I have not wanted a drink, or shall I phrase it as I have not desired a drink in many years, my last one was nearly a quarter century ago and I am not too concerned about taking one. There is zero illusion in that I could drink normally, even the desire to drink normally isn’t there. If I drink, I want all of it. And to get drunk as quickly as possible. Twenty-three years later and this part of my relationship to alcohol has not changed. The obliteration that drunkenness provides may feel appealing, but I also know that to take a drink would engulf me in anger.
In all of my sober relationships whether with lovers or dear friends, there is always a point in the relationship where I am asked if them having a drink will bother me, somehow cause me to want to perhaps toss my life away because they are drinking a glass of red wine. Or a craft beer. Or a silver-dollar-pony. I realize that these questions were out of consideration to check in as a way of not wanting to tempt me into something. An act of kindness. In retrospect I sometimes wonder if they were questioning themselves in some sub-conscious way. As if drinking two drinks every night, nothing more unless there is something important or someone important going on, is enough. The search of internal calm usually entails the introduction of something external into the body. A drink. A cigarette. A cell phone. An Instagram. A twitter. A Tik-Tok. A new lover. A new food. I am no different and my own journey of recovery, which is a word I have never liked as it still points to an otherness that I have always struggled with, as a conjecture of not empathy but sympathy. No thank you. Anyway, I still put things into my life which cause me harm. Others harm.

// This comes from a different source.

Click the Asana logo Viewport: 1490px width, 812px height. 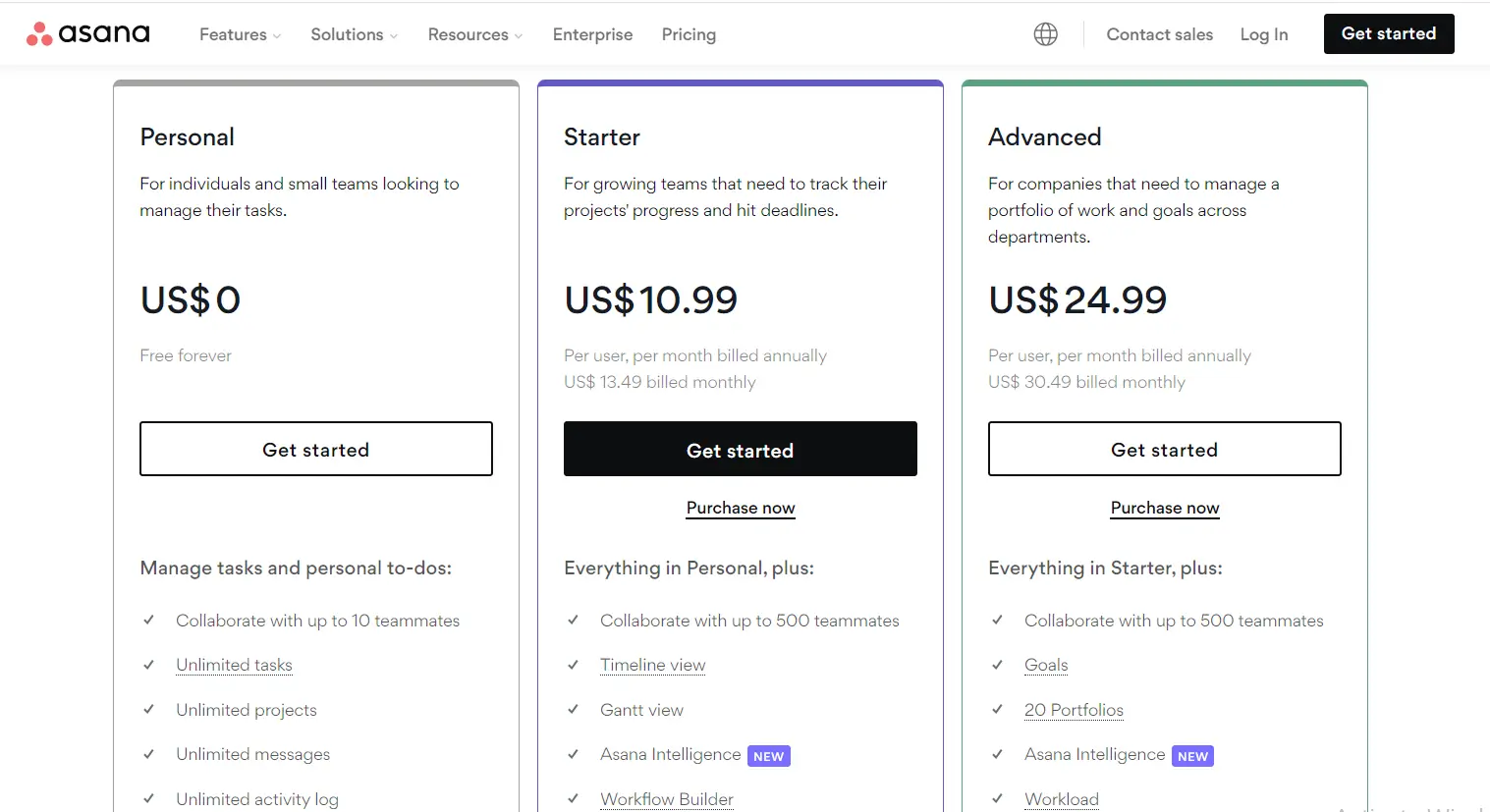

The difference between solitude versus isolation is one of contemplation over fear, or should it be said of contemplation despite the fear. I woke up this morning alone in my hotel room on the outskirts of Amsterdam, I had slept in too late for my sober self, but it was ok. I woke up wanting another body next to mine. Naked next to me as the morning broke free from my hibernating brain. To kiss the back of the other, hands slightly holding hips and feeling. Just feeling. I also realize to have this is also another step into the snow, into the crisp unknown of life as it lays before me, and when I turn back I can see all the other footprints in the snow, the brown of mud and the small imprints of the forest animals, the V-shaped markings of birds who had landed and hopped over the snow, beaks burying into the coldness rooting out nuts, berries, any nourishment. Alive. Cold. Cool.